An improved Retinex fusion image enhancement algorithm is proposed for the traditional image denoising methods and problems of halo enlargement and image overexposure after image enhancement caused by the existing Retinex algorithm. First, a homomorphic filtering algorithm is used to enhance each RGB component of the underground coal mine surveillance image and convert the image from RGB space to HSV space. Second, bilateral filtering and multi-scale retinex with color restoration (MSRCR) fusion algorithms are used to enhance the luminance V component while keeping the hue H component unchanged. Third, adaptive nonlinear stretching transform is used for the saturation S-component.
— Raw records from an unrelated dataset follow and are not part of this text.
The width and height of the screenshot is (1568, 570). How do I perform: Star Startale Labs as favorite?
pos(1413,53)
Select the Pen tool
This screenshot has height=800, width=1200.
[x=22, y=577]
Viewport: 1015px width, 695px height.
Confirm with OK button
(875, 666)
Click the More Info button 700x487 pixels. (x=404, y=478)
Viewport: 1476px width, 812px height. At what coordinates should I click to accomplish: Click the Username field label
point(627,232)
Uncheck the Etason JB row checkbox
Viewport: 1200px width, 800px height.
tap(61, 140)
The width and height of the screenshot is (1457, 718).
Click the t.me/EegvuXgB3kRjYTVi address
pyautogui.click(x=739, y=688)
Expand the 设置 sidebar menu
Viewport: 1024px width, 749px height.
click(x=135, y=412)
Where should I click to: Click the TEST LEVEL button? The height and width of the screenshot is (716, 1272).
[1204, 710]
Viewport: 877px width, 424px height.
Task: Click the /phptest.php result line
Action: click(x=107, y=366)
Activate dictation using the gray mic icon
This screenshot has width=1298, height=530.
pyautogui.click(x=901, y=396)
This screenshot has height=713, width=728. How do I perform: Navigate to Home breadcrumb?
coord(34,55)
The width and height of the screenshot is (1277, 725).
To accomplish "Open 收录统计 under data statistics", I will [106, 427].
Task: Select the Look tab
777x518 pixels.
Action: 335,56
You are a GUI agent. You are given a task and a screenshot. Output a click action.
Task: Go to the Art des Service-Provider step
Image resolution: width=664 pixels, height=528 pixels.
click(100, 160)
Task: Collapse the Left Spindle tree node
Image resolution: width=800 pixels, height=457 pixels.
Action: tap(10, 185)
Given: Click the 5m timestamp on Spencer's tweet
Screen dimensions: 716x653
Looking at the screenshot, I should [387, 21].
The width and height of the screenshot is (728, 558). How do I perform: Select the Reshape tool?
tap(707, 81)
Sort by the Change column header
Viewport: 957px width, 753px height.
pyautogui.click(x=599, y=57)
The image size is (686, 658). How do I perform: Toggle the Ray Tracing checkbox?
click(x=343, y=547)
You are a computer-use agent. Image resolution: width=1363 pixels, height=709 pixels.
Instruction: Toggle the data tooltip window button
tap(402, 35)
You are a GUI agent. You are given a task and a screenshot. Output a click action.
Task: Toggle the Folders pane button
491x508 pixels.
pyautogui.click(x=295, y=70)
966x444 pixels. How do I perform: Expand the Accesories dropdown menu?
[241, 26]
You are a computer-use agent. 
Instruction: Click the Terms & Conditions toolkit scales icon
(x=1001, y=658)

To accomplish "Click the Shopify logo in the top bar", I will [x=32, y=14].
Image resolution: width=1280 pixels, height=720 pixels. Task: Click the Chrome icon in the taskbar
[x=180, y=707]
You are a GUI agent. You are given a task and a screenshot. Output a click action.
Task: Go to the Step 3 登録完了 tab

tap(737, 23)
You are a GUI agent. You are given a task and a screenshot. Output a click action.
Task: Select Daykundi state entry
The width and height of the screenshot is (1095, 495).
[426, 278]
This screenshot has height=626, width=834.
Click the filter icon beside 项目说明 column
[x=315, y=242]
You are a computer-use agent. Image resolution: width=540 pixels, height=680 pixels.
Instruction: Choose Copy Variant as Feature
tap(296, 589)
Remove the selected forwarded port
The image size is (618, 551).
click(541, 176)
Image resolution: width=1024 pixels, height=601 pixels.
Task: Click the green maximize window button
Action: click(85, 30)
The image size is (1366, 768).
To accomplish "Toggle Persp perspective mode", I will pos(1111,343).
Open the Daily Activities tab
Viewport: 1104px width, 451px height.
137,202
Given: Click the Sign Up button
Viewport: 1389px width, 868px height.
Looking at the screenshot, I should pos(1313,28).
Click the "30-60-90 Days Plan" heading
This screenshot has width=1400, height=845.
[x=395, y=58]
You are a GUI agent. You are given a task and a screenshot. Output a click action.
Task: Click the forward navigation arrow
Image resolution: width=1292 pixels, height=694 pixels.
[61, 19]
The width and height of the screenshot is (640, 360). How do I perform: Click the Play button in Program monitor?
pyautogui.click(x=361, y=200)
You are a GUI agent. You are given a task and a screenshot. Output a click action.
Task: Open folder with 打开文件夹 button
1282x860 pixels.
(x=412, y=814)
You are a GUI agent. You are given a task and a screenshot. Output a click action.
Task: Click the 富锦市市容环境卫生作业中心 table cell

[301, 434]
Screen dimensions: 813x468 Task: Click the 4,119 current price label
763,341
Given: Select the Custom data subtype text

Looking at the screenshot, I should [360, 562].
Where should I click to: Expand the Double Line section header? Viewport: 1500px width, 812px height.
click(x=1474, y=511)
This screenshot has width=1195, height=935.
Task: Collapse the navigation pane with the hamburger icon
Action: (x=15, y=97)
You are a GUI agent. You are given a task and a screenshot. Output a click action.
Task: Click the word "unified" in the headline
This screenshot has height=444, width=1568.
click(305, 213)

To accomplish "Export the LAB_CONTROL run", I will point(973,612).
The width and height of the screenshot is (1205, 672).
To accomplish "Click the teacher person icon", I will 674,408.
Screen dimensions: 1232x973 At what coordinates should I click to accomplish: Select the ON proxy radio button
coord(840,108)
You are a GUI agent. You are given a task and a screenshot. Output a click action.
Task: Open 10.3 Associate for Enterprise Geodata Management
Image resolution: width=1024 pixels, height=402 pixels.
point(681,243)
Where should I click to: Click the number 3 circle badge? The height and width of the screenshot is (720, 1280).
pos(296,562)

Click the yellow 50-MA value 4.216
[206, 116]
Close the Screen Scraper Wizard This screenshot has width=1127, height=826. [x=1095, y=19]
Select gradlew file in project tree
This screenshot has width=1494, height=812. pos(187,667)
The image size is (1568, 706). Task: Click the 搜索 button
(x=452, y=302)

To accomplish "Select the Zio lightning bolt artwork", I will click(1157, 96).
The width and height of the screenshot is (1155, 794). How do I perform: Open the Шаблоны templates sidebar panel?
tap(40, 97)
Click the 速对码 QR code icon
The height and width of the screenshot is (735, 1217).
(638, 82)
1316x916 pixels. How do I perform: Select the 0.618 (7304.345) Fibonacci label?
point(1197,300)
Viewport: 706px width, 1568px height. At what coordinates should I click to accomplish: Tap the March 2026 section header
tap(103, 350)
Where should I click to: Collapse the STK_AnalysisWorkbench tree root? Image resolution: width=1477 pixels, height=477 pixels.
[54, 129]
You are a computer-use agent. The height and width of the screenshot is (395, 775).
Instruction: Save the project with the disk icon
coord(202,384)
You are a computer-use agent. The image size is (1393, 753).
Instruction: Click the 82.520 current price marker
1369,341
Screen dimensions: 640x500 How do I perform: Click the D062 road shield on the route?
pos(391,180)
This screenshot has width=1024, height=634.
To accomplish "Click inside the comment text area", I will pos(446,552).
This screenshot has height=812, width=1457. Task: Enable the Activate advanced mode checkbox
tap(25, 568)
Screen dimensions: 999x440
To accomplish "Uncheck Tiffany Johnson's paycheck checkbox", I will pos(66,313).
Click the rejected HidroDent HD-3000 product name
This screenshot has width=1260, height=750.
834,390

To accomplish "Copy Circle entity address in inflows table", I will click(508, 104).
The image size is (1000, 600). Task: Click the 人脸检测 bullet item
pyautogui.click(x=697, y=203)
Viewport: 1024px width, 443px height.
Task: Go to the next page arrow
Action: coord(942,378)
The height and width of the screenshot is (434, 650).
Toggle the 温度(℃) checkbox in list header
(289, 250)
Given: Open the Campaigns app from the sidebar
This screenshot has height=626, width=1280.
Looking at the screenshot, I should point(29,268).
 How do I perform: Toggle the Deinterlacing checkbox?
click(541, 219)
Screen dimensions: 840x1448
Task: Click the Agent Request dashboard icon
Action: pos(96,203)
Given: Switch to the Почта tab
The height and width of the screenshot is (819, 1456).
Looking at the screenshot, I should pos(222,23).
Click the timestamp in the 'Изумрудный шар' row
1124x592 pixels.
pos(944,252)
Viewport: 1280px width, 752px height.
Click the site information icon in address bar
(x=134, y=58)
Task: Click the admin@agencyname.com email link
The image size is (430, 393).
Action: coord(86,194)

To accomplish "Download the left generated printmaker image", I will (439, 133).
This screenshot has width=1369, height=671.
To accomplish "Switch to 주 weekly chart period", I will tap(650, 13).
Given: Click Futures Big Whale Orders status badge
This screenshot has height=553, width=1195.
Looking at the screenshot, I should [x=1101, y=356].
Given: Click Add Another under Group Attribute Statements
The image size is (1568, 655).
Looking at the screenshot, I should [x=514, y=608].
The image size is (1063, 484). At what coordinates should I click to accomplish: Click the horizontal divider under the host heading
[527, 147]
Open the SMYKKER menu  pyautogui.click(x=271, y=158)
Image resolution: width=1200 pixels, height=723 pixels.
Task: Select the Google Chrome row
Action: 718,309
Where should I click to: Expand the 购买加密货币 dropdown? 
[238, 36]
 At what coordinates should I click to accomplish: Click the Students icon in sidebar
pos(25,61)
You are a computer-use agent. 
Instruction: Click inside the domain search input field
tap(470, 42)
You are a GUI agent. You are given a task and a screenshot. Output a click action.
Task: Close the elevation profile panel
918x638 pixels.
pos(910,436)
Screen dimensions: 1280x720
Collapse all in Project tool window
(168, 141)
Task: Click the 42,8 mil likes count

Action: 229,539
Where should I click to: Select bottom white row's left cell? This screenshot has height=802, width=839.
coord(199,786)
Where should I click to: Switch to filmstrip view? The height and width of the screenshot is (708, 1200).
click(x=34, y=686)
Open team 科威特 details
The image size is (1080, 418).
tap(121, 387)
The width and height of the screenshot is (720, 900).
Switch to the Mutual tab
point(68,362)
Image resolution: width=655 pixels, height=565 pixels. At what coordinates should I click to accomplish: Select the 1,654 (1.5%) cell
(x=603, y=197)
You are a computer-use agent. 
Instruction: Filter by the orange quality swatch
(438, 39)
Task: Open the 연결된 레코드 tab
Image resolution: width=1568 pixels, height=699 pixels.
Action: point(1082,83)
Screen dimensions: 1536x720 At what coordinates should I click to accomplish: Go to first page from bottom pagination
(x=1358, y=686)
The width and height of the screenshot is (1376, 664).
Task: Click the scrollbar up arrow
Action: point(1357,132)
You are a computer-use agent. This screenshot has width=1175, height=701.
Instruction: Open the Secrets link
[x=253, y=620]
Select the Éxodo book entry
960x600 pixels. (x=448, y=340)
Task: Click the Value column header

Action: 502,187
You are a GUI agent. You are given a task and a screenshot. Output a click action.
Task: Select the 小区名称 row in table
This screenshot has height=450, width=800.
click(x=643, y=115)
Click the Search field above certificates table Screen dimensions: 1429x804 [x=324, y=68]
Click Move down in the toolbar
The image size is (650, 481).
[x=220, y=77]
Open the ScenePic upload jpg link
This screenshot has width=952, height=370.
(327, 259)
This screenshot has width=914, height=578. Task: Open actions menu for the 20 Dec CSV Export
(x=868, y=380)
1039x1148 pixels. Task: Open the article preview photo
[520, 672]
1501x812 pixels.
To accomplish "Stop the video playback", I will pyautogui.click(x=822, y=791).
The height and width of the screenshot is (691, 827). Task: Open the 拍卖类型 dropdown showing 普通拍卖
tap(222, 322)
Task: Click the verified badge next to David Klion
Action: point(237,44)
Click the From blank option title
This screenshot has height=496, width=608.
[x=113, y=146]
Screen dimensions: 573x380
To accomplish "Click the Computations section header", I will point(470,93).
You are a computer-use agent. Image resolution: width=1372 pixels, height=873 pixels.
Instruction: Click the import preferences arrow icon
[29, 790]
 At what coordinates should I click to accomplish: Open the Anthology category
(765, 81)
Last, the three elements are combined and converted back to RGB space. MATLAB simulation experiments verify the superiority of the improved algorithm. Based on the same dataset and experimental environment, the improved algorithm has a more uniform histogram distribution than the multi-scale Retinex (msr) algorithm and MSRCR algorithm through comparative experiments. At the same time, the peak signal-to-noise ratio (PSNR), structural similarity (SSIM), standard deviation, average gradient, mean value, and colour picture information entropy of the images were improved by 8.28, 0.15, 4.39, 7.38, 52.92 and 2.04, respectively, compared to the MSR algorithm, and 3.97, 0.02, 34.33, 60.46, 26.21, and 1.33, respectively, compared to the MSRCR algorithm. The experimental results show that the image quality, brightness and contrast of the images enhanced by the improved Retinex algorithm are significantly enhanced, and the amount of information in the photos increases, the halo and overexposure in the images are considerably reduced, and the anti-distortion performance is also improved.